A second, more convenient way to control IRQ numbers is direct assignment. In the same BIOS Setup submenu, there may be items of the form "Slot X use IRQ" (other names: "PIRQx use IRQ", "PCI Slot x priority", "INT Pin x IRQ").
With their help, each of the four PIRQ lines can be assigned a specific number. By the way, in the new AwardBIOS 6.00 you can see exactly which devices (including built-in ones) use this or that line. Just take a look at the right side of the BIOS Setup screen: the photo shows how I hovered the cursor over the item "Slot 1/5 use IRQ no.", And the words "Display Contr." Appeared on the right. That is, the first PIRQ line is used by the video card. If I now put any specific number instead of "Auto", the video card will be switched to this interrupt.

Allocating IRQs Using Windows

The second time the interrupt numbers are allocated by the operating system. As shown by my experiments, Windows "98 begins to interfere with the actions performed by the BIOS" ohm only in extreme cases. If you have a normal BIOS, the techniques described here are not needed.
It should be noted that for the IRQ sharing and dynamic allocation mechanisms to work properly, Windows must recognize the motherboard chipset and load the IRQ Miniport. The more recent version Windows has, the more chipsets support its own miniport (PCIIMP.PCI). However, it's always best to play it safe and install the most recent chipset drivers.
In Windows 98, the IRQ allocation system is controlled using the standard device manager. Find the PCI bus in the list of system devices. There is a special tab in its properties (see screenshot). If everything is configured correctly, a miniport will be mentioned there ("successfully loaded"), and PCI bus management (Steering) will be enabled. Thus, Windows "98 has the means to control the distribution of interrupt numbers between physical lines. But since the BIOS also copes well with this, this mechanism is not involved.

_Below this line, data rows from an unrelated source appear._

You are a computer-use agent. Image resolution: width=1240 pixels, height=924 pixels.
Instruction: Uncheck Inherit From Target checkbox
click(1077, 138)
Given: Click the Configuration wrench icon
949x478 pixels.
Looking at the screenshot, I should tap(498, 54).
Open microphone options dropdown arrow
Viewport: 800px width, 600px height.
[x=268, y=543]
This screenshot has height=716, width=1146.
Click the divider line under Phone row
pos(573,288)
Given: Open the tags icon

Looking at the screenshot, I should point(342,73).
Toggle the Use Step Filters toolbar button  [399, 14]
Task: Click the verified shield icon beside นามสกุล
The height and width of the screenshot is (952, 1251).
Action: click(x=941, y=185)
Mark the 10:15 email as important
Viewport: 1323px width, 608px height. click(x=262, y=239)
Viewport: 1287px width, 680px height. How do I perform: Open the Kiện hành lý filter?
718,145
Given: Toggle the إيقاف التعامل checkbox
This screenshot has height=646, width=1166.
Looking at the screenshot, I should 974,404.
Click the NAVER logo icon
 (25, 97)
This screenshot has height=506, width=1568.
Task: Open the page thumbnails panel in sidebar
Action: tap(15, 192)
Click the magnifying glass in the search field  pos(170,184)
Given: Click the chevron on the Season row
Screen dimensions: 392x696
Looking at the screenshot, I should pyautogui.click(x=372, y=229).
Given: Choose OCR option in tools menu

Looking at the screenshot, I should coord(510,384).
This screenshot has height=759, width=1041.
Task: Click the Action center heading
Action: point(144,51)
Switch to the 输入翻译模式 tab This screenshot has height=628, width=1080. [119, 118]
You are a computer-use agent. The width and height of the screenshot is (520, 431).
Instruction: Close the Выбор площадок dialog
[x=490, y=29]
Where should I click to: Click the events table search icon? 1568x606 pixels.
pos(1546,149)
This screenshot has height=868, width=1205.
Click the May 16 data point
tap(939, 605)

But sometimes it is simply necessary. As I said before, PCI devices should not conflict if they use the same logical interrupt. Another thing is ISA devices, which also include COM and LPT ports. If the device is non-Plug & Play, the BIOS may not notice it by giving the interrupt it is busy with to the PCI device. Then you need to reserve the interrupt. This is done in the Windows 98 Device Manager: select the Computer device, call its properties, switch to the second tab.
In addition to redundancy, you can directly set the interrupt number for the device. To do this, you need to find the "Resources" tab in its properties, disable automatic configuration and try to change the assigned interrupt number.
Unfortunately, this does not always work.
Windows 2000 is a special system. If you have a modern computer, then it probably supports the ACPI configuration interface. In this case, Windows 2000 will ignore the BIOS actions altogether and "hang" all PCI devices on one logical interrupt. In general this will work fine (when there is no ISA), but sometimes problems do happen. To be able to change interrupt numbers, you need to either change the HAL kernel, or reinstall Windows 2000 with ACPI disabled in the BIOS. Replacing the kernel is done as follows: in the device manager, select "Computer" / "Computer with ACPI", change the driver to "Standard computer", reboot. If this does not help, you will have to reinstall Windows 2000 again.
I hope the above information will help you in your fight against hardware glitches. And remember: most of the problems that arise are associated with the low level of computer literacy of the computer owner. Therefore, you must always strive for self-education, then there will be fewer problems, and those that do arise will not seem insoluble.